وثيقة - Burkina Faso: Amnesty International calls for an investigation into massive extrajudicial executions
6 février 2002
AI Index : AFR 60/001/2002
Document Public
Nr du Service de Presse : 24
Burkina Faso: Amnesty International demande une enquête sur des exécutions extra-judiciaires massives
“Le gouvernement du Burkina Faso devrait immédiatement ouvrir une enquête sur les allégations faites par le Mouvement burkinabè des droits de l’Homme et des peuples (MBDHP), selon lesquelles 106 exécutions extra-judiciaires ont eu lieu ces trois derniers mois”, a déclaré Amnesty International après avoir exprimé ses inquiétudes au gouvernement.
Selon MBDHP, des corps non ensevelis ont été trouvés, menottes aux poignets, criblés de balles, et “jetés en pâtures au chiens et vautours”. Selon des comptes rendus les corps ont été retrouvés à travers tout le pays, dans des régions telles que Bobo-Dioulasso, Kaya, Ouagadougou et ses environs, Boulsa et Ouahigouya.
Lundi le ministre de la sécurité, Djibrill Yipéné, a reconnu que la police avait été impliquée dans ces exécutions mais il a ajouté “qu’il n’y avait jamais eu d’exécutions extra-judiciaires. Il est probable que face à la menace du banditisme les forces de sécurité furent contraintes d’utiliser des méthodes rigoureuses pour combattre les bandes armées”.
“La déclaration du ministre est regrettable étant donné qu’elle constitue un jugement prématuré et laisse entendre qu’aucune enquête ne sera faite”, a dit Amnesty International.
L’organisation exhorte le gouvernement du Burkina Faso à reconsidérer sa position et à ouvrir une enquête exhaustive, impartiale et indépendante afin de trouver les responsables de ces exécutions et de déterminer si la police a eu recours à l’usage excessive de la force contre les criminels présumés.

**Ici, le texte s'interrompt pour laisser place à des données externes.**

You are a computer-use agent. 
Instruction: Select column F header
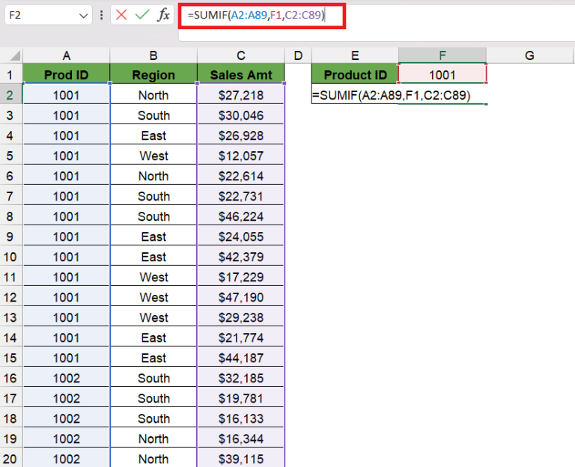click(x=442, y=55)

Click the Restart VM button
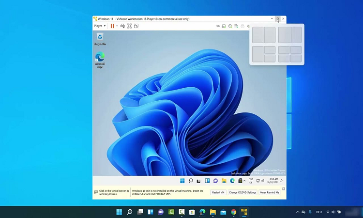218,192
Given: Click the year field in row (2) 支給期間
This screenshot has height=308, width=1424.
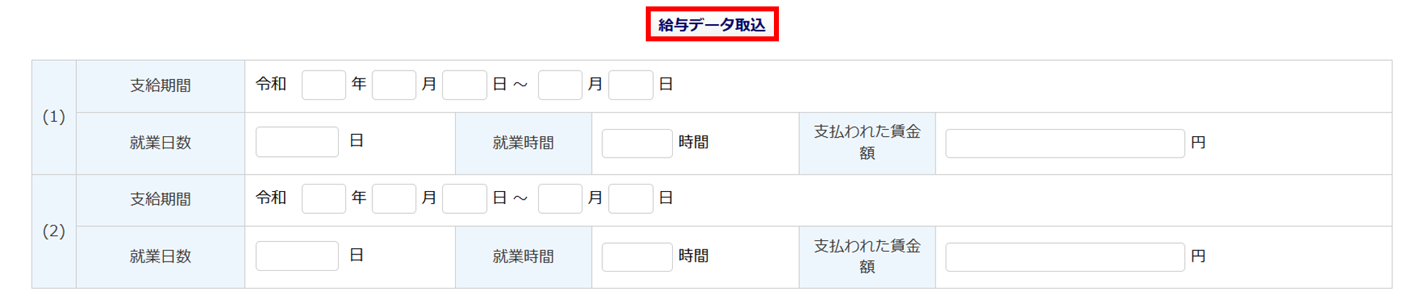Looking at the screenshot, I should pos(323,199).
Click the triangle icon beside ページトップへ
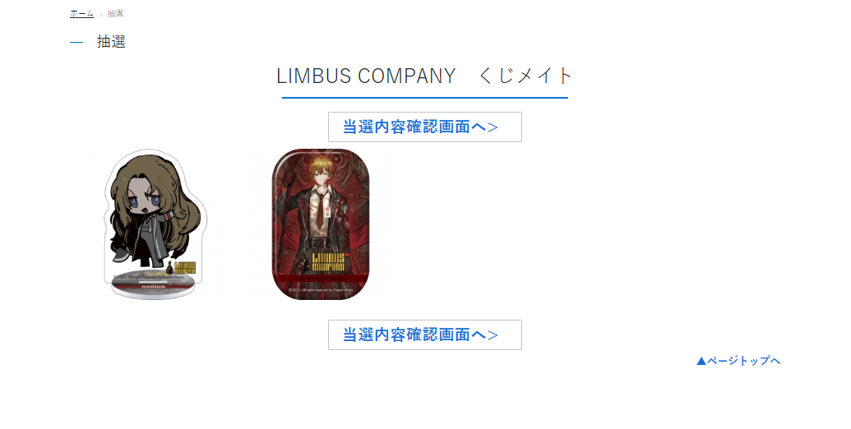 pyautogui.click(x=701, y=361)
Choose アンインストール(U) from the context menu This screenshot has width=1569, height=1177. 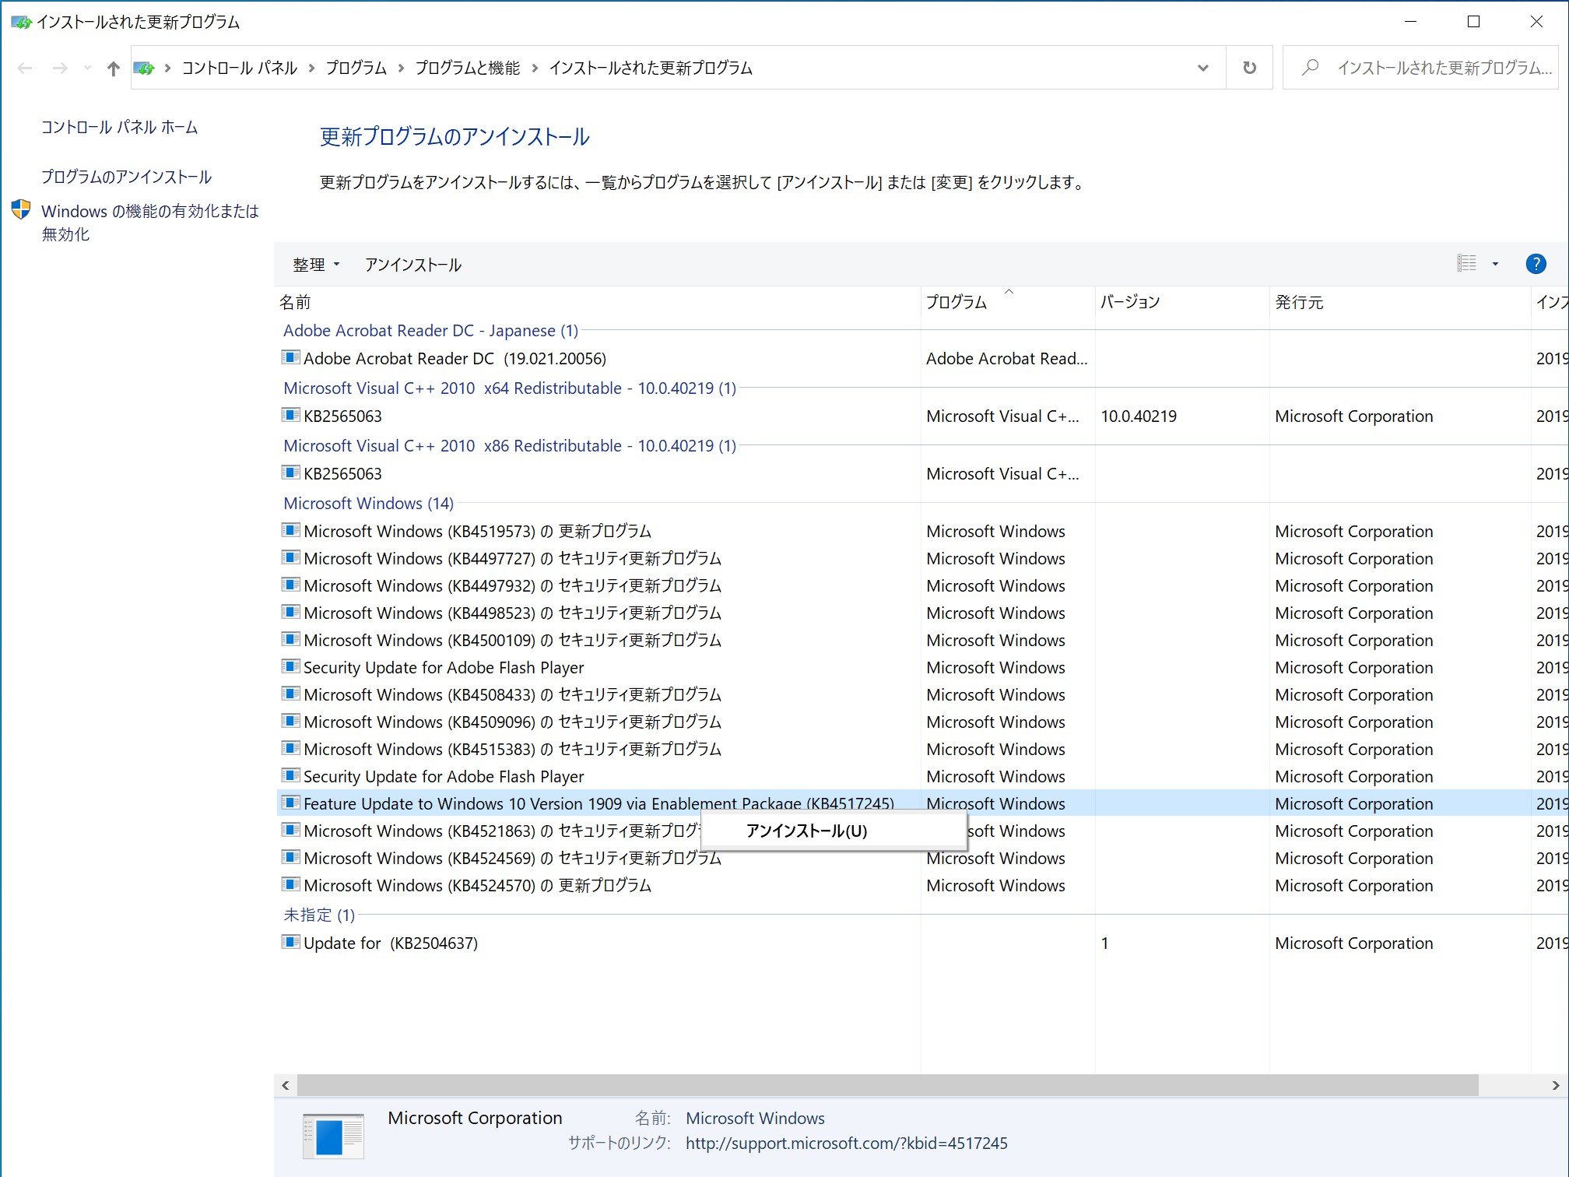[x=805, y=831]

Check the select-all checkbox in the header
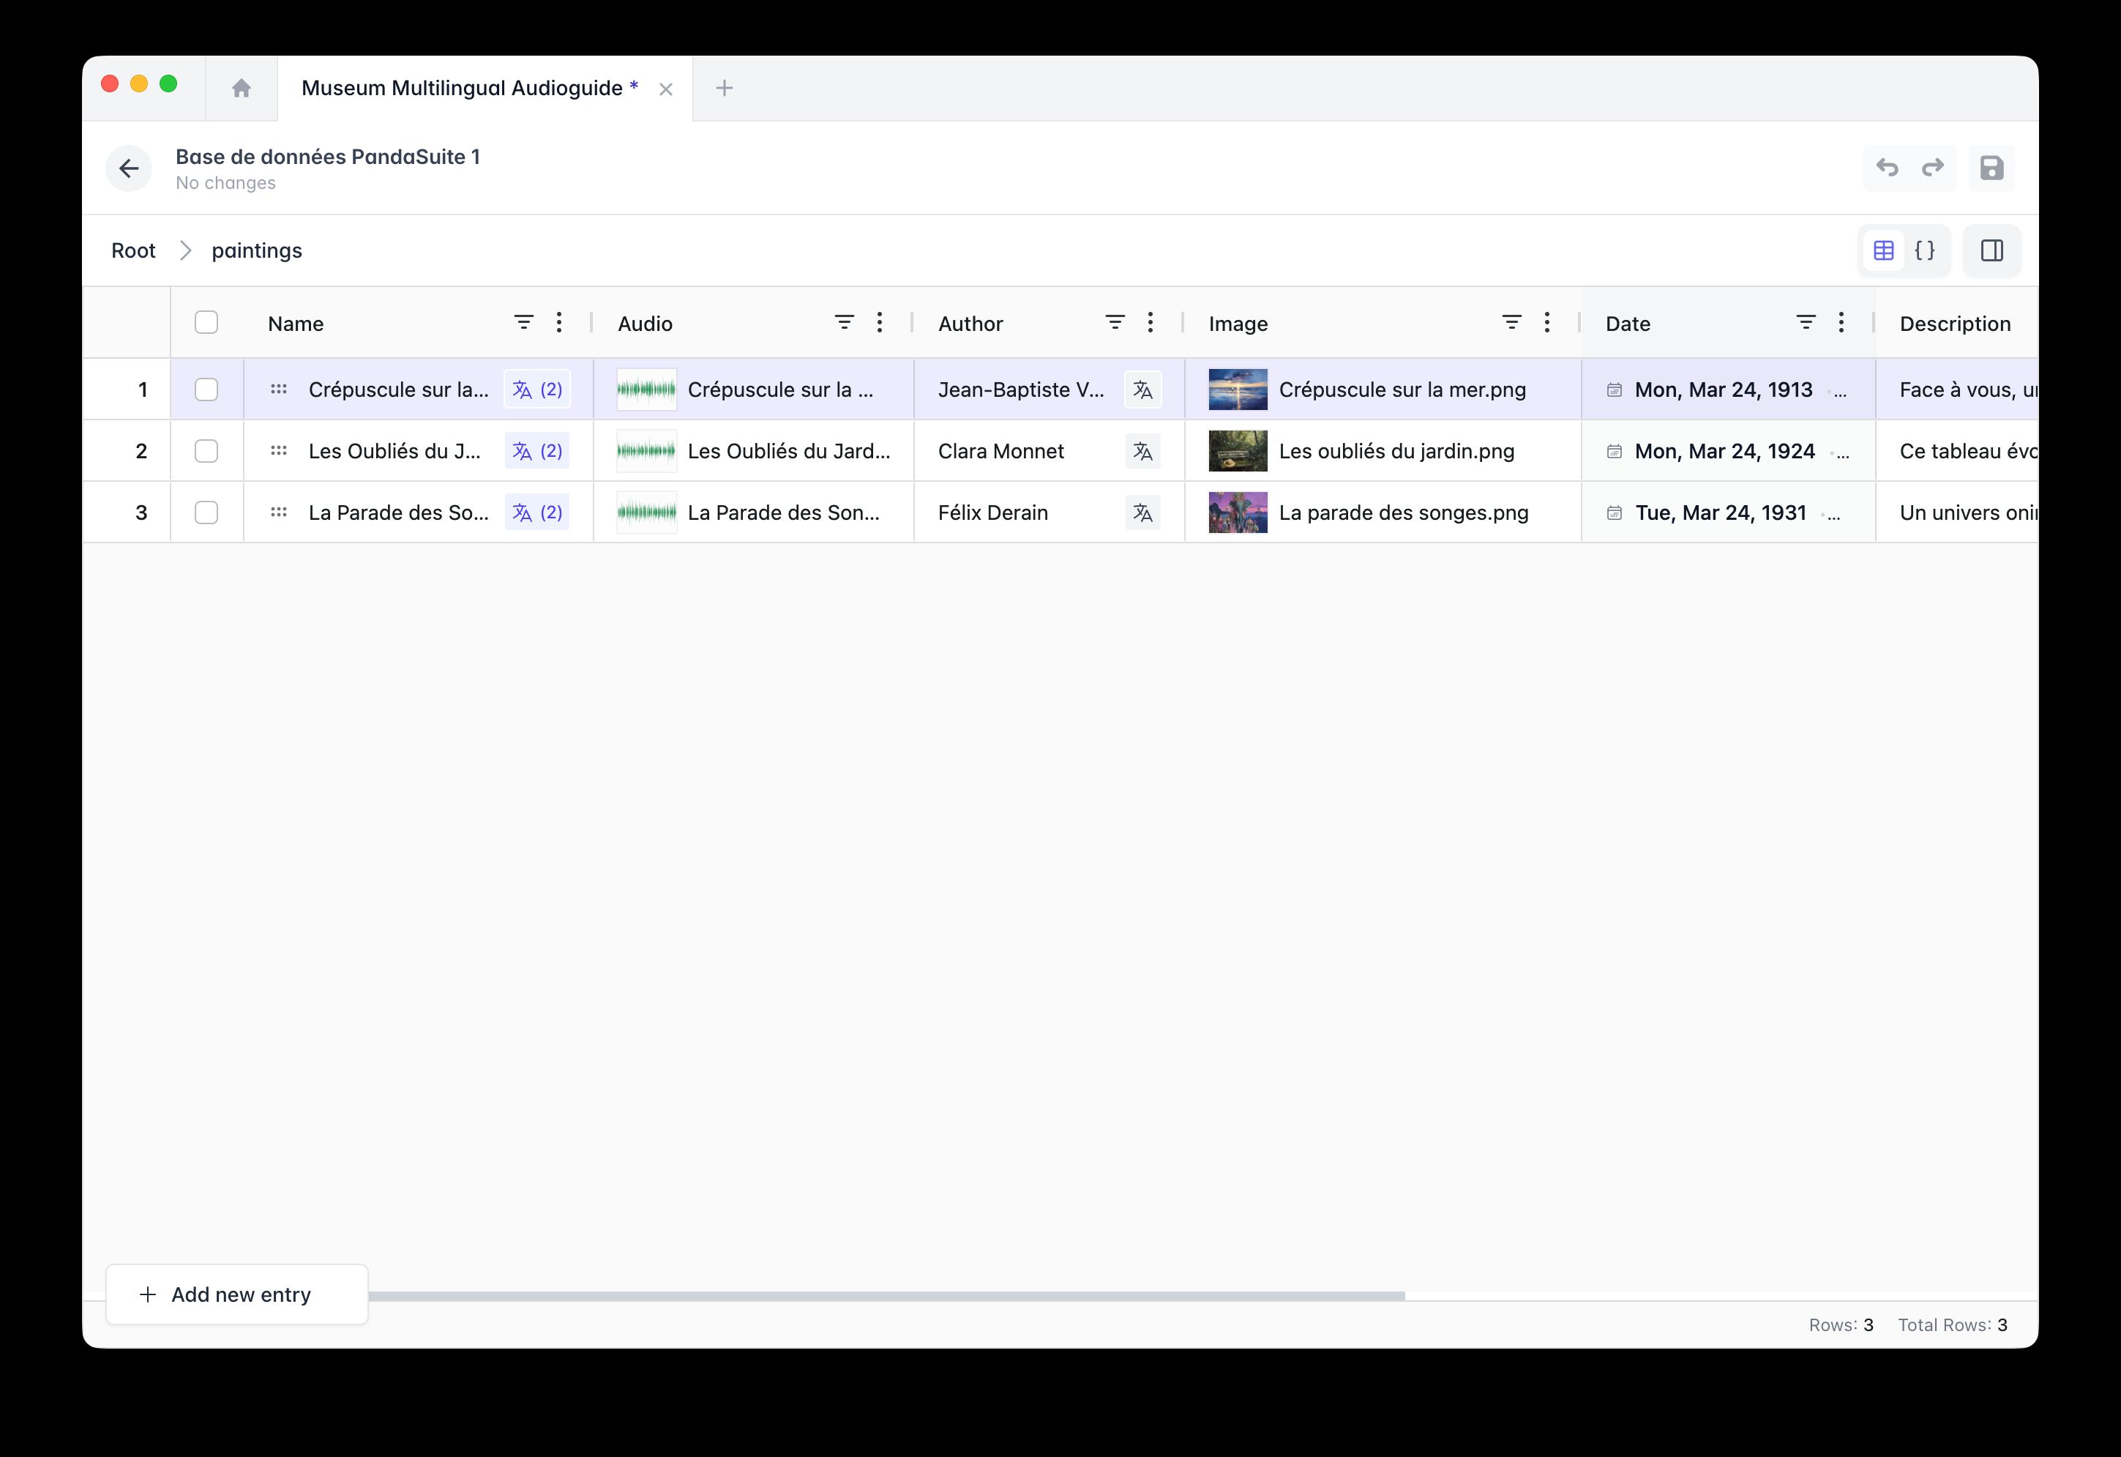[206, 322]
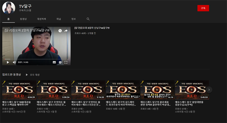Mute the video with the speaker icon

14,62
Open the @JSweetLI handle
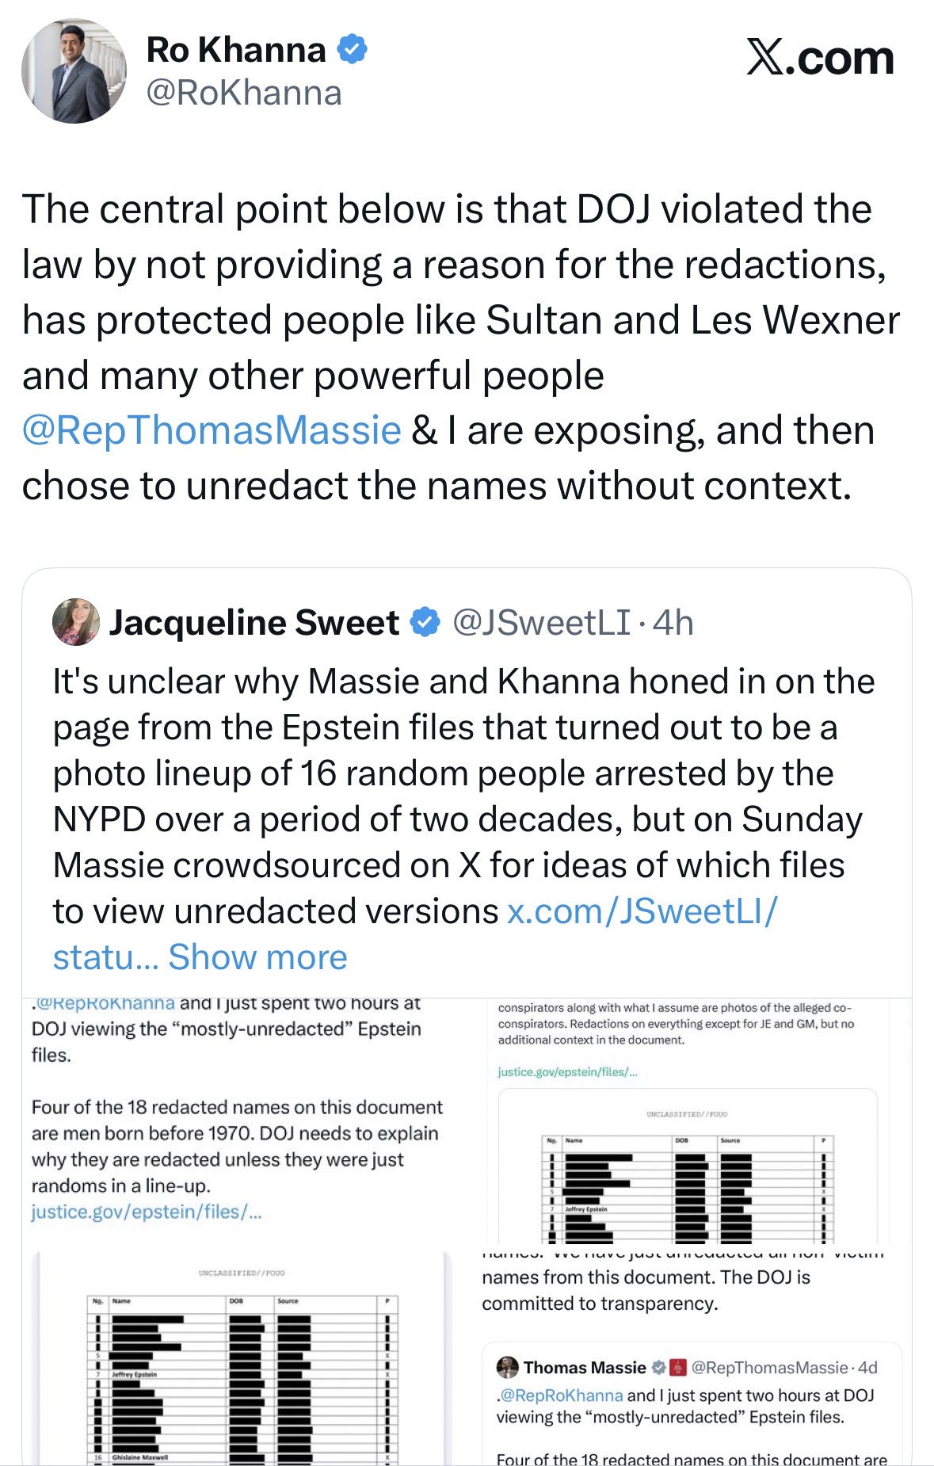 [x=542, y=623]
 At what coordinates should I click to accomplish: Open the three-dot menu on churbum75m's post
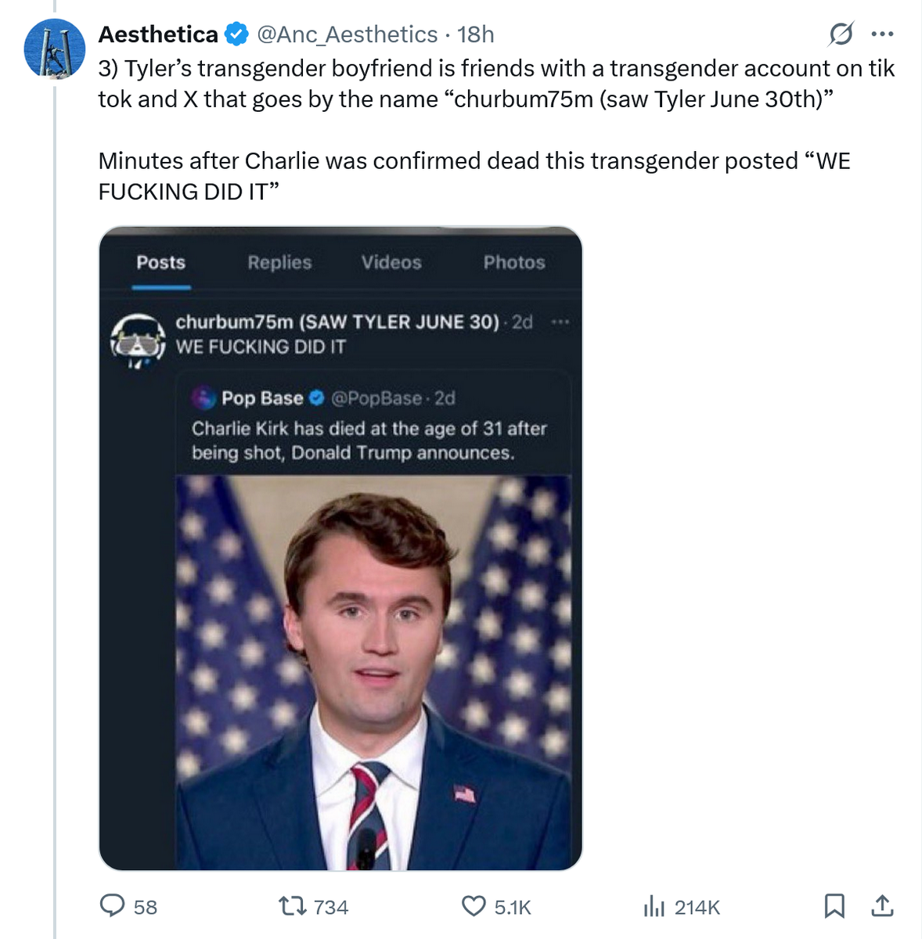(x=560, y=322)
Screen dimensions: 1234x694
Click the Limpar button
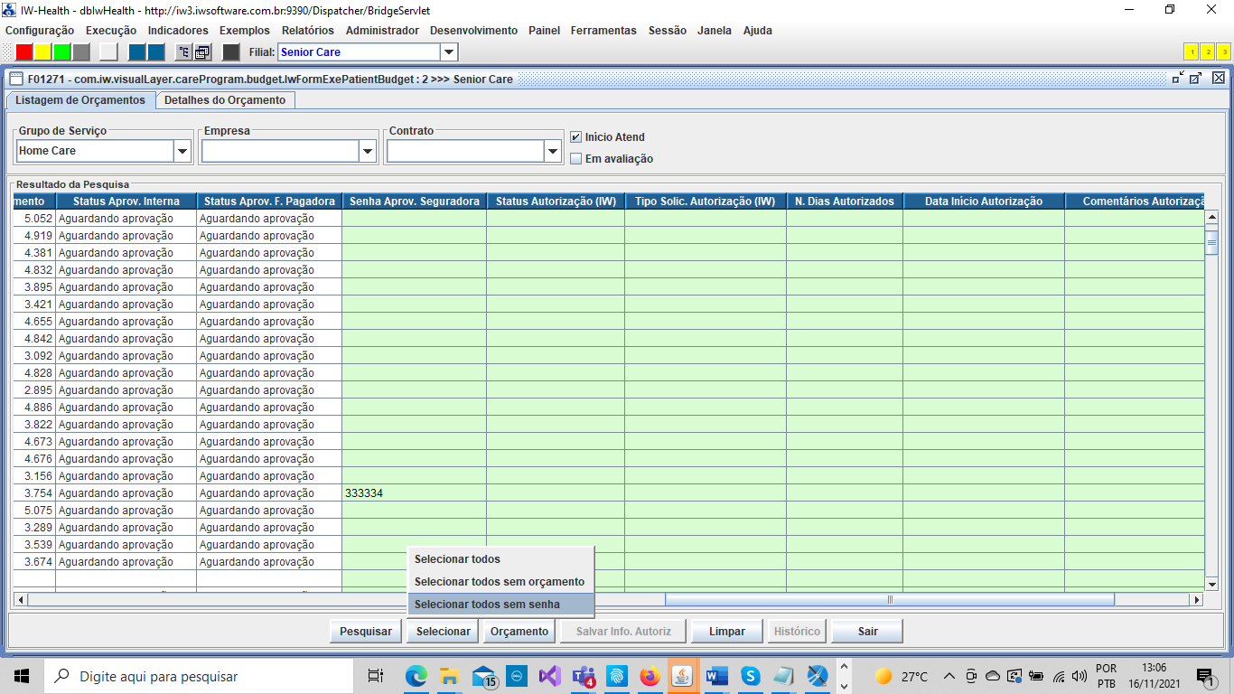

Tous ceux suspectés d’être responsables d’exécutions doivent être traduits en justice selon les normes internationales relatives à l’équité des procès.
Il serait extrêmement grave si ces exécutions extra-judiciaires avaient eu lieu de façon
préméditée, lors d’une campagne contre le banditisme lancée par la Police nationale en 2001, afin de réduire la criminalité dans tout le pays.
“Les exécutions extra-judiciaires constituent une sérieuse violation des régulations internationales, notamment le Pacte international des droits civils et politique dont le Burkina Faso est partie. Le gouvernement devrait immédiatement s’assurer qu’aucune exécution de ce genre n’ait lieu à l’avenir”, a déclaré Amnesty International.
Contexte
Le gouvernement du Burkina Faso a fréquemment réagit défavorablement aux demandes du public de mettre fin à l’impunité au Burkina Faso.
Le 13 décembre 1998 les corps sérieusement brûlés de Nobert Zongo, un journaliste indépendant, et ses trois compagnons, Ernest Zongo, Ablassé Nikiéma et Blaise Ilboudo, furent découverts dans et autour d’un véhicule à quelques 100 kilomètres de Ouagadougou. La Commission d’enquête indépendante mise en place pour faire l’enquête sur ces morts avait conclu que Norbert Zongo avait été tué pour des raisons purement politiques et elle avait nommé cinq suspects.
Les membres d’une coalition formée pour amener devant la justice les responsables de ces exécutions et mettre fin à l’impunité, avaient été arrêtés et détenus. Des manifestations contre l’impunité avaient été empêchées ou dispersées par les forces de sécurité. Un seul des cinq suspects qui avait été nommé par la Commission a jusqu’ici été inculpé.